<<<<

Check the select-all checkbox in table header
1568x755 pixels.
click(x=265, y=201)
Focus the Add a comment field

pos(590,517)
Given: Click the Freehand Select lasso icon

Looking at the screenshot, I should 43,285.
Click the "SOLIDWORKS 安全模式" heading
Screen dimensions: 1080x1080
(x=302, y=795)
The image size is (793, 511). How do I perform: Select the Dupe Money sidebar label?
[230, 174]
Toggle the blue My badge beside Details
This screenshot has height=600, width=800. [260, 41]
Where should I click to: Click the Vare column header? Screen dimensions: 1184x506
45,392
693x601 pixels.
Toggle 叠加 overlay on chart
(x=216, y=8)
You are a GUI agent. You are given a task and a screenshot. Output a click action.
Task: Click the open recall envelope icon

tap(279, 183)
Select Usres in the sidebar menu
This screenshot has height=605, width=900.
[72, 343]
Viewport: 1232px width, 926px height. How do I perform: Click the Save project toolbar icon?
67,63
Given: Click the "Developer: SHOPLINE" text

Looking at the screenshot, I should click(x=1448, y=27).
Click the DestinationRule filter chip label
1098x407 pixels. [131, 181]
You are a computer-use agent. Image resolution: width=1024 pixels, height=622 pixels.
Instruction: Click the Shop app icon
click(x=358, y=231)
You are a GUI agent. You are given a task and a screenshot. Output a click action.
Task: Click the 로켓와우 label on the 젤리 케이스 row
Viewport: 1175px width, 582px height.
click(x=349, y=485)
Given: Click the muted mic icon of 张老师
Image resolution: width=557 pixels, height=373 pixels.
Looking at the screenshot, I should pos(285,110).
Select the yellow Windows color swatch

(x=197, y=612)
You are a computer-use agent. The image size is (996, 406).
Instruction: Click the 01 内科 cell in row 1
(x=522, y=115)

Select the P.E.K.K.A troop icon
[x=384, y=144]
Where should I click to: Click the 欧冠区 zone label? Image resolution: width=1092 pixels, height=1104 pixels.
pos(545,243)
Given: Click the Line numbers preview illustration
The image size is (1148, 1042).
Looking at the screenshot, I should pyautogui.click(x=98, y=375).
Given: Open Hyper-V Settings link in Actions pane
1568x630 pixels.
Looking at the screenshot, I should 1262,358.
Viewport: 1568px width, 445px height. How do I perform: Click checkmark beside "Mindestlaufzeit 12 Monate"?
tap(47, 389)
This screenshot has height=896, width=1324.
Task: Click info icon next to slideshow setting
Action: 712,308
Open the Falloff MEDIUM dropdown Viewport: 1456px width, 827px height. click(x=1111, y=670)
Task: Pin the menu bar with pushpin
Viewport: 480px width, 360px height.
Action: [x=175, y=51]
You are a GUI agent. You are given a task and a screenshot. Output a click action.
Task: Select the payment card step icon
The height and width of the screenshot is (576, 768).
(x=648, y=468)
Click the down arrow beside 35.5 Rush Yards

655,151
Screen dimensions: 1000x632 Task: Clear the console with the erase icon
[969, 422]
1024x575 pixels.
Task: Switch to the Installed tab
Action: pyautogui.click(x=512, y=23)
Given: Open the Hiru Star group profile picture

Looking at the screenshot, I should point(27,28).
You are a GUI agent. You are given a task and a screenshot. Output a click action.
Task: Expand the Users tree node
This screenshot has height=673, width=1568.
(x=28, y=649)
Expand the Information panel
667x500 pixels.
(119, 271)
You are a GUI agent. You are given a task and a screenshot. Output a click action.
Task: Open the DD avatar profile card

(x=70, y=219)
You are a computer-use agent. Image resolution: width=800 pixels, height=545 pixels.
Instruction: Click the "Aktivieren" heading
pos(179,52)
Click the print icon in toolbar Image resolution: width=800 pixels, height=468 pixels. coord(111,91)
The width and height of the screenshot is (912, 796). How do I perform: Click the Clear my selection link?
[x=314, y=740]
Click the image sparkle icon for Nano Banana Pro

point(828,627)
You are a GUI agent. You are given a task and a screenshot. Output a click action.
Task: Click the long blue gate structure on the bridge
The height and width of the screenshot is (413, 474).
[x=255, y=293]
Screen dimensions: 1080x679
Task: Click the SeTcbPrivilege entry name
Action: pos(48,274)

>>>>

TASK TO CARRY OUT: Starting with the line that holds "Task: Pin the menu bar with pushpin" and ending with the line that holds "Task: Select the payment card step icon", retype every line in the data above exactly, and nothing else.

EXERCISE RESULT:
Task: Pin the menu bar with pushpin
Viewport: 480px width, 360px height.
Action: [x=175, y=51]
You are a GUI agent. You are given a task and a screenshot. Output a click action.
Task: Select the payment card step icon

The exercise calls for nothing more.